Any inner resentments and bitterness towards woman that has been holding me back
So in my last session with John, we discovered inner resentments that has been holding me back. I would like to share with all of you what I have learned, hoping that it would be helpful to all of you.
Summary of session:
In this session, we revised the institution of patriarchy and how this has affected society, women, but moreover, me as a man. This was absolutely necessary because of some of my unwholesome actions/thoughts this past week. The patriarchy is an artificial construct that suppresses female sexuality in order to control society. As boys we were timid, weak and born unconscious into this world. The idea of free-flowing female sexual expression is unknown to us and plays right into our fears. Given our tendencies to stay in homeostasis (as opposed to thrive), the misconceptions enforced on us such as labeling female sexuality as bad and sinful, is soothing to us. Controlling woman and “owning" their sexual desires is comforting to us, because we do not need to feel vulnerable around them anymore (e.g. losing them). Girls own me NOTHING, and I have to earn every right to have them and keep hem.
fantastic post.
Would love to see where you take this
Mind you this was more a "Coming to Jesus" talk, but it had to be done. This shit is real pervasive, will interfere at almost every level of intimacy with a woman. I'm going to make a vid on it for the membership.

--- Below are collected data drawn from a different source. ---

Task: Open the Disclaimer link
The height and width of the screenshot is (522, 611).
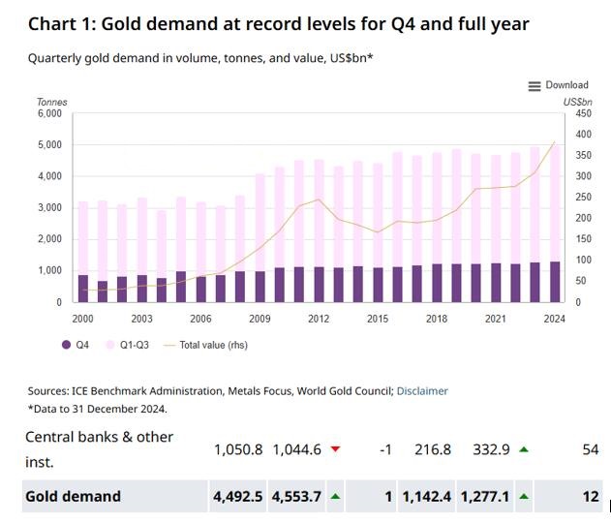Action: [422, 391]
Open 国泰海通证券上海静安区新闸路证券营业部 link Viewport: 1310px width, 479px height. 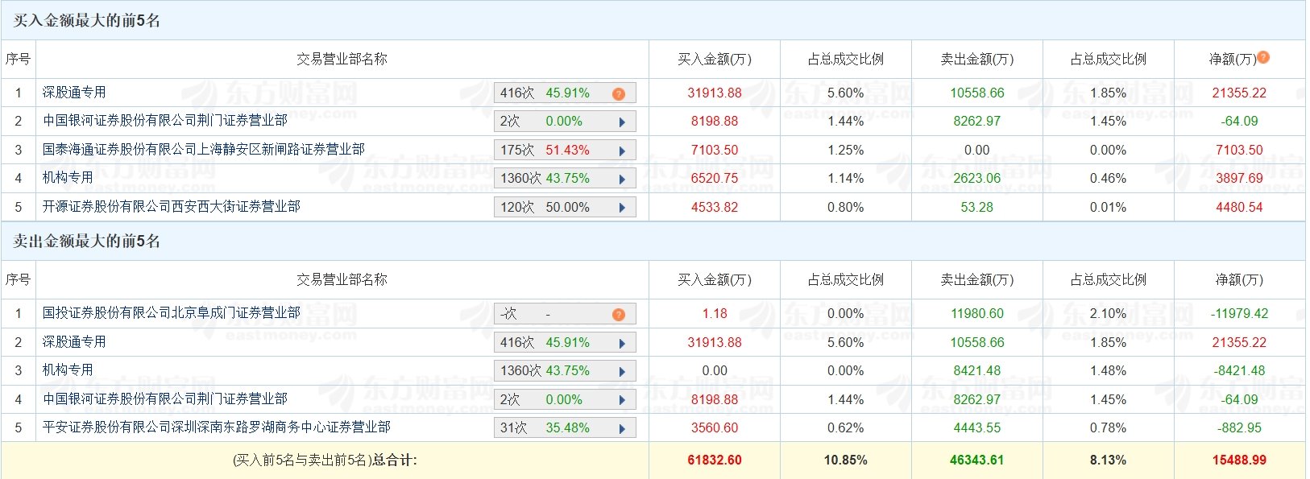(203, 150)
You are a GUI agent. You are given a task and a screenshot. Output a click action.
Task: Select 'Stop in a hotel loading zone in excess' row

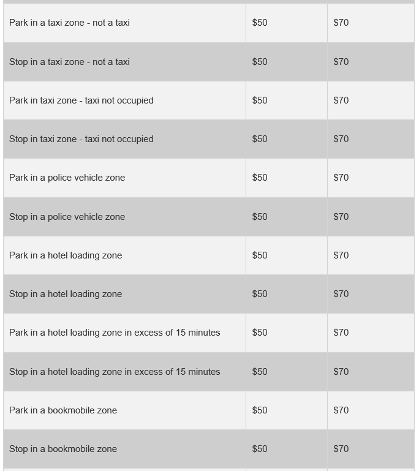pos(115,372)
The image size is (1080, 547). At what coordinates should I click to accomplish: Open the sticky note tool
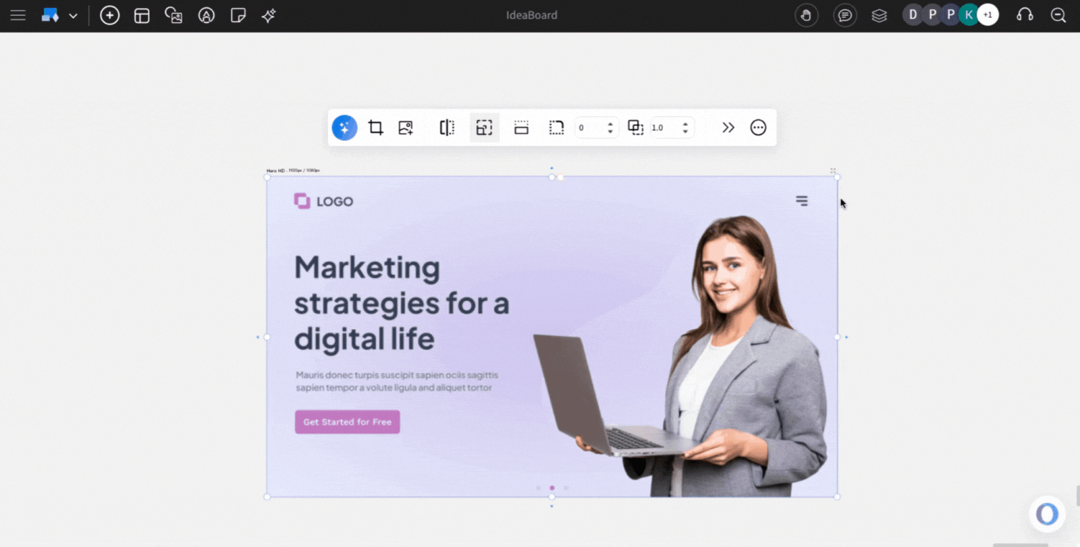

Really like this post man, it also makes a ton of sense. I caught myself running into something similar this weekend. I was having some really good initial approaches but as the night went on I went from playfully busting balls and having good banter with the women.... To basically overusing it which caused their mood to sour really quickly.
I didnt pick pick up on it until reading this. Being new to this though I almost think I am continuing to "neg" too much because I probably still have some deep down resentment / anger / insecurities from the past... So in order to feel good enough I have to bring them down.